During his years as General Secretary of the Soviet Union, Josef Stalin encountered many social, economical and political problems which were left unsolved at the time of Lenin’s premature death in 1924. Economic problems involving issues such as agriculture and industrialisation. Political problems related to politics, both in terms of foreign and domestic policy and also the military. Social problems being related to aspects of life such as education, religion and culture. Stalin had problems in all three areas, some of these complementing and influencing each other.
His leadership not only exacerbate these problems, but he created greater problems which would gradually tear apart the nation and ruin the fabric of communism that the Bolsheviks had once fought so hard to attain. While he did bring moderate success, it all depends on whether the consequences of his approach was worth the price he had paid. The problems which faced Stalin at the time of his rise to power needs to be weighed in with his solution. Was his solution for the greater good of the nation?
Evidence such as the great periods of collectivisation, purges and the persecution of the Soviet population, would suggest that this approach was not for the greater good at all. There has certainly been conjecture over whether Stalin’s solutions were more for the benefit of the state or for the benefit of his own agenda. Either way, whatever his intentions, it cannot be argued that his leadership his leadership did not exacerbate exisitng problems and create new ones which would prove so terrible for the Russian people.
Economic problems have been a part of Russian society since the days of Tsraist rule and were part of the reasons that attributed to the revolutions of 1905 and 1917 as well as the prior unrest before them. These problems worsened during the First World War and the Russian Civil War when Lenin was forced to adopt a policy of War Communism and later the New Economic Policy (NEP) to rebuild what was a shattered economy. The NEP was a response to anger over war communism in which peasants saw little point in working harder to produce more food, which was taken away from them without compensation.
The result was that farmers only produced enough to satisfy their own needs, leading to food shortages during the droughts of 1920-21 and thus rendering war communism a failure. This failure combined with the naval mutiny at Kronstadt, convinced Lenin to change his approach to the economic crises. He experienced moderate success in rebuilding the economy and if it weren’t for his premature death in 1924, may have continued to lead Russia out of the ‘backwardness’ that had hampered the nation in the global economy. Stalin’s economic policies had moderate, short-term success.
The focus was on rapid industrialisation. Russian industry at the time was behind in coal and steel produce to non-industrial countries such as France and were a long way behind the major industrial powers of Britain, Germany and the USA. His efforts to expand was motivated by his belief that the major western powers would invade Russia to stamp out communism. This again, asks the question of whether his policies were necessary for his people or to his own ideology.

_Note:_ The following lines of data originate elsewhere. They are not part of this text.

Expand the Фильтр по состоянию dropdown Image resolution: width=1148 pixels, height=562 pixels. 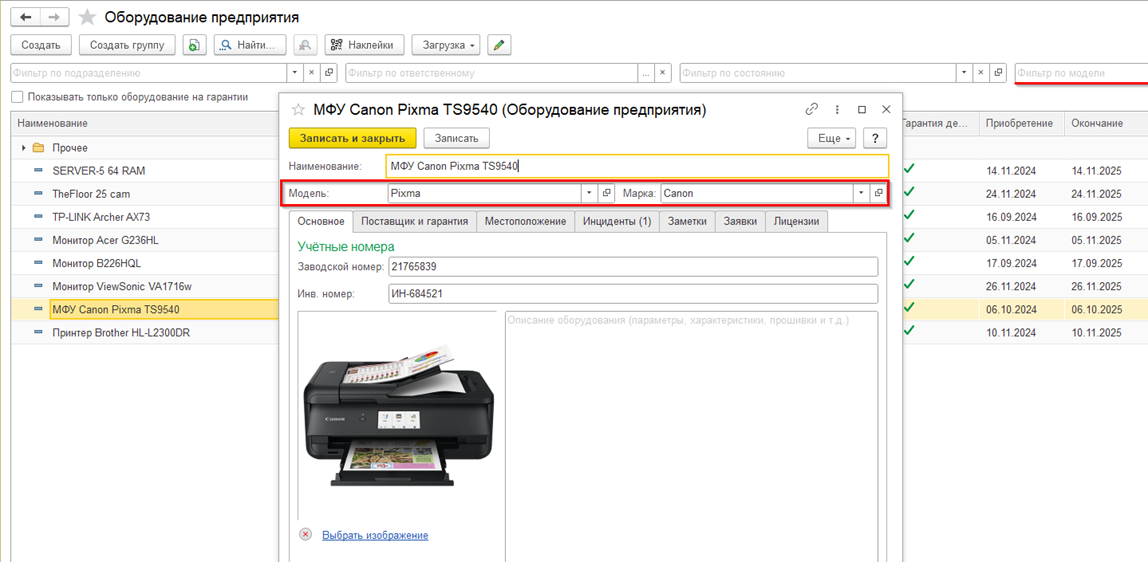[964, 73]
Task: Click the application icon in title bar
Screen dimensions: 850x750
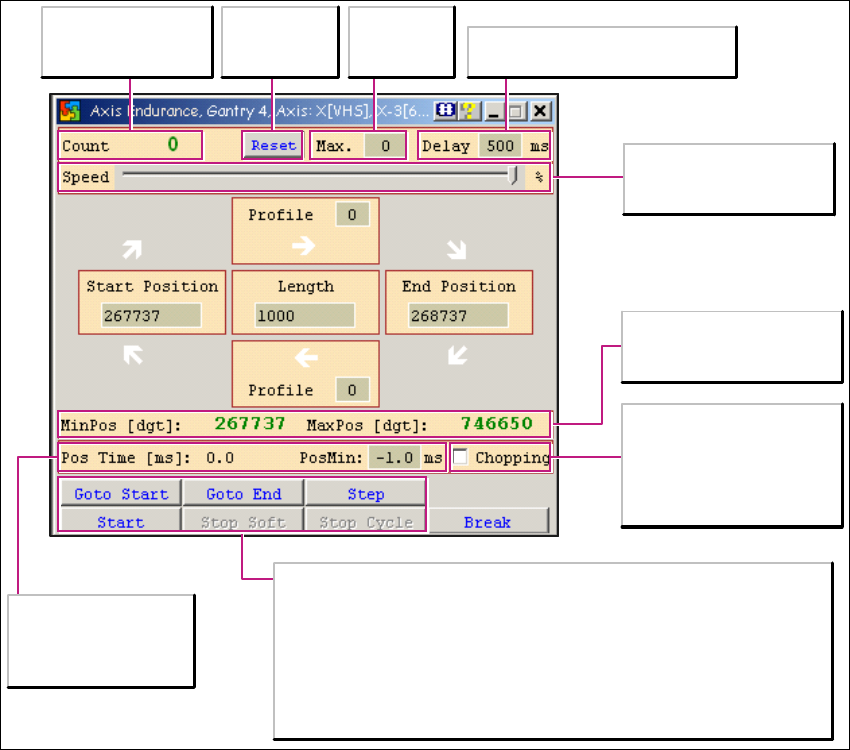Action: point(69,110)
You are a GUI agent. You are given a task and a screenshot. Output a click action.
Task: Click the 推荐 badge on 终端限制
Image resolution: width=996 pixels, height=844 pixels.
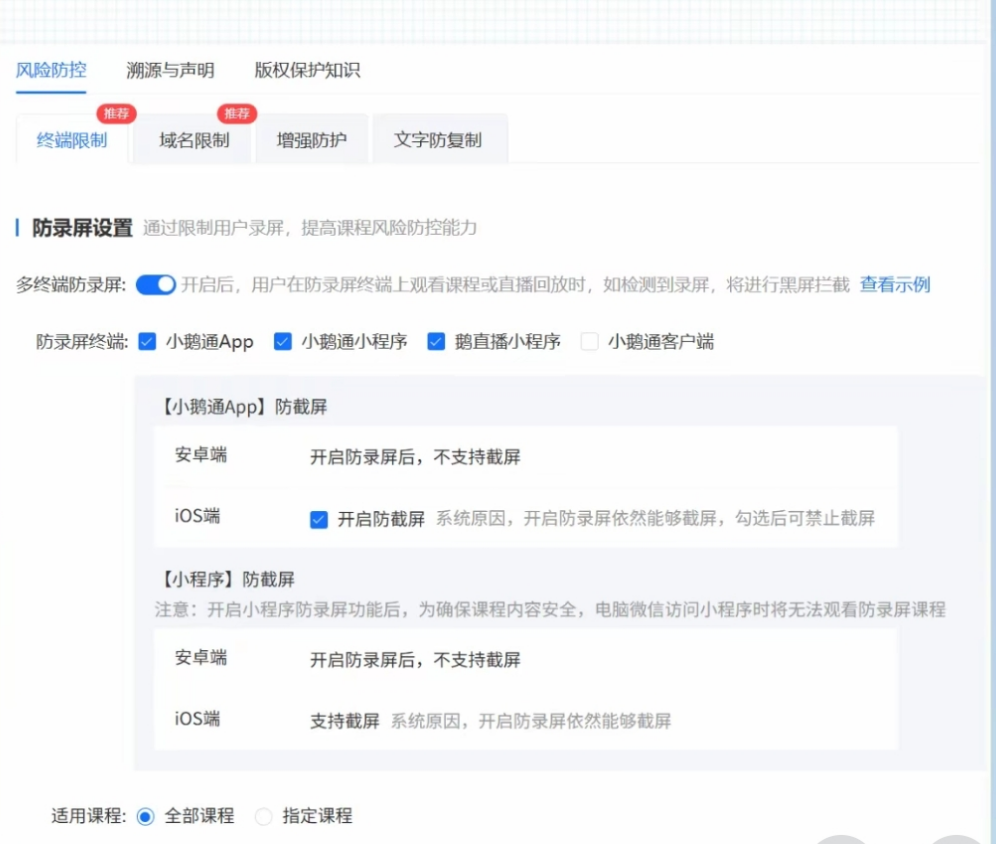tap(116, 113)
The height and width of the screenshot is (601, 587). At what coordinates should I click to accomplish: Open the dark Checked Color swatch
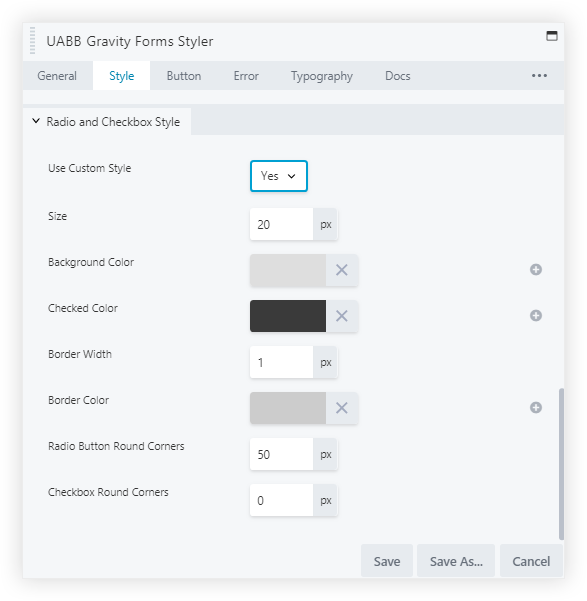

A fear that may or may not have existed in reality.
Lowe’s opinion, “Stalin believed that a rapid of heavy industry was essential so that Russia would be able to survive the attack which he convinced would come sooner or later from the Western capitalist powers who hated communism,” suggests that the series of five year plans which plunged Russia into rapid expansion, was in the interests of his agenda to preserve communism rather than for the benefit of the working and lower classes which weren’t even suppose to exist under Marxism. His fears can be partly justified, as it became known that “conservative regimes everywhere made no secret of their hatred of the Soviet Union. This seems the more likely scenario in assessing Stalin’s aims. The necessity was there to expand, but the extreme approach taken meant that this necessity went beyond that which will benefit the people. The heavy workload on miners and factory workers and later, the collectivisation policy on agriculture, caused suffering for most of the population. Workers had to face accusations of sabotage if the produce was not of high quality or if there were accidents. Kulaks were being arrested and executed, breaking peasant morale (and resistance), already suffering from the famines caused by collectivisation.
By 1937, well over 90% of farmland had been collectivised to pay for major projects such as rail, roads and trivial things such as the great statues of Stalin which began appearing all over Russia. A foreign journalist spoke of the unimaginable horror, “Mothers killed and ate their children. Human flesh was sold at the market. Dead horses were dug up and eaten. Bark and leather was ground up to make a sort of flour. The famine which claimed their lives was entirely man-made. ” This horror would perhaps have been lessened if the tons of food not exported, had been redistributed back to the peasantry. Tons of grain not exported, left to rot while guarded by troops and barbed wire. ” Historians, generally agree that the disaster was man-made, but have been divided over the extent of the tragedy. Robert Conquest believed the number of deaths to be around 7 million, while others such as Dana Dalrymple estimated the total at around 5 million deaths. There are many different interpretations on the number of deaths and it would be impossible to judge the amount accurately given the famine was widely spread across large and remote parts of the country.
Either way, the figure is excessive when compared with the gains of collectivisation. Stalin’s leadership, even at great human expense, did improve Russian industry. Collectivisation providing the money for factories and machines through the export of agricultural produce. By 1940, Russia had overtaken Britain in iron and steel production and was well within reach of Germany. But the human costs involved can not be ignored, which is why the necessity of such an approach seemed more for the benefit of his ideology than for the people he was meant to be governing.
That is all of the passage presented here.